Или, если взять другое сравнение из того же великолепного отрывка, в котором тонкое достоинство стиха подобающим образом соответствует глубокой истине проповеднических наставлений: —

«Римляне! Древний народ владел вашей землей / Давным-давно, и ложная вера все еще теплилась, / Как тени, хотя утренняя звезда уже взошла. / Несомненно, какой-нибудь язычник сумеречных дней / Часто указывал на вход в пещеру, / Неприятный для взоров, близ Рима, / И говорил, — и не был он дурным человеком, нет, и не глупцом, — / Просто человеком, таким же слепым, как и все его собратья, — / „Здесь скрываются в безопасности, таятся, бросая вызов закону, / Приверженцы отвратительного вероучения, / Поклоняющиеся — с какой культурой… Юпитер, отврати / Свою месть от нас, почитающих тебя!… / Каким обрядам непристойным — их идол-бог, Осел!“ / Так пошло слово, так нашло признание, / Так век отзывался веком, / Проклиная проклятых, — и так, от отца к сыну, / Вы, римляне, кричали: „Отбросы нашего рода / Разлагаются там в глубине: подобающе, демоны / Совершают храмовую службу над мертвецами: / Дитя, запахни одежду, проходи и не высматривай!“ / Так стонали ваши поколения: пока время / Не созрело, и молния не открыла, быть может, — / Через щель, в которую заглянул любопытный страх, — / Некий объект, который даже страх мог распознать / На месте призраков; на освещенной стене, / А именно, некий уголок, о котором говорит предание, / Узкий и короткий, длиной с труп, не более: / И рядом с ним, в надлежащем вместилище, / Маленькая грубая коричневая лампада из глины, / Кувшин, предназначенный для цветов, но хранивший кровь, / Грубо нацарапанная пальмовая ветвь и оставленная надпись / Pro Christo.
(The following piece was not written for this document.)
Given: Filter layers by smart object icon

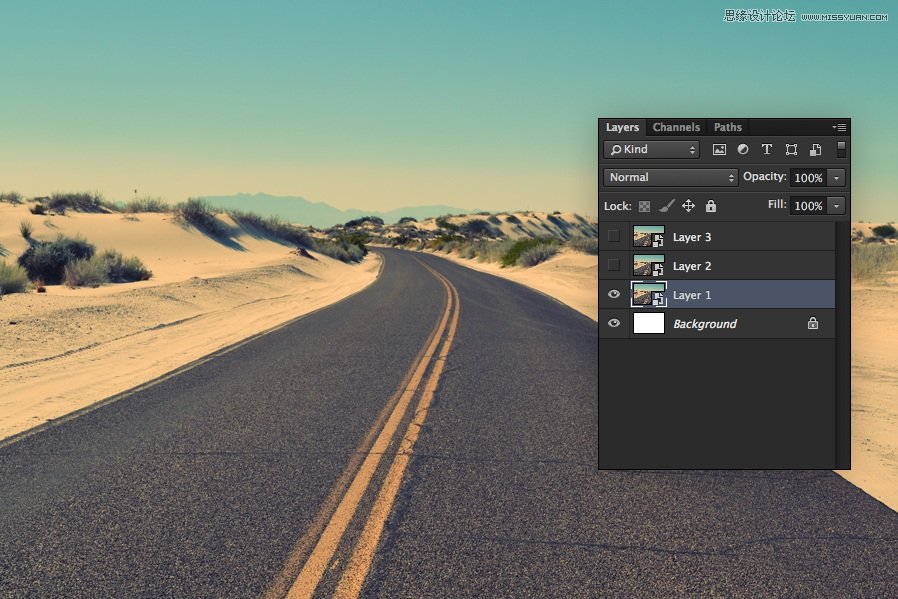Looking at the screenshot, I should pyautogui.click(x=815, y=150).
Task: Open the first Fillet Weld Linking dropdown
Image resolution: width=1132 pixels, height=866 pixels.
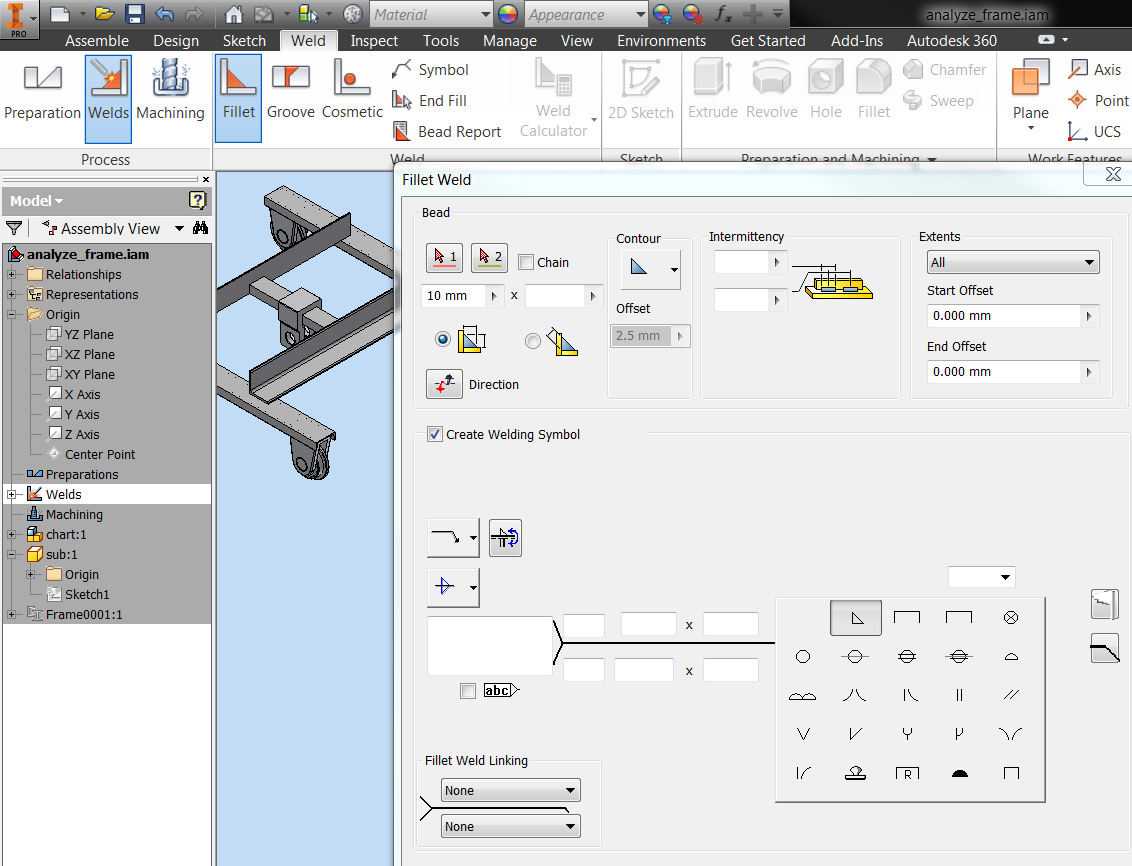Action: [x=510, y=790]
Тогда тайна стала ясна: / Тот, кого ненавидели, все это время был мучеником, / Святым, которого мир не был достоин. Что? / Вы продолжаете придерживаться старого убеждения? / Там, где царит непроглядная тьма, должны быть дьяволы? / Так ли уж верно, что ни одна другая ячейка / Из мириад, составляющих катакомбы, / Не содержит святого, которого показала бы вторая вспышка? / Подниметесь ли вы к дневному свету / И, распознав святыню мученика, / Пойдете присоединиться к почитателям, которые глазеют / На каждого вульгарного бога, внушающего трепет на рыночной площади?» (iv. 219).

С меньшей горячностью и более весомыми аргументами Папа противопоставляет долгую запутанность обстоятельств фальшивому оптимизму, который настаивает на том, что справедливость и добродетель каким-то образом правят миром. Рассмотрите все деяния в Ареццо до и после совершения трагедии. Что сказать об аретинском архиепископе, которому Помпилия кричала: «Защити меня от дьявола!» —

«Нет, ибо твой Гвидо — человек горячий, сильный, / Опасный, если его потревожить; пусть остается! / Ему нужна кость, чтобы жевать, помочь развлечь / Мрак его логова; итак, олененка, / Который хромает, истекая кровью, к моим ногам и лежит, / — Иди ко мне, дочь моя, — вот так я бросаю ему обратно!»

Затем монах, к которому она пришла, умоляя его написать в Рим: —

«Он встречает первые холодные брызги мира / И содрогается до мозга костей: „Спасти этого ребенка? / О, мои начальники, о, архиепископ здесь! / Кто посмел возложить руку на ковчег, / Который его старшие видели падающим, но не протянули пальца?“»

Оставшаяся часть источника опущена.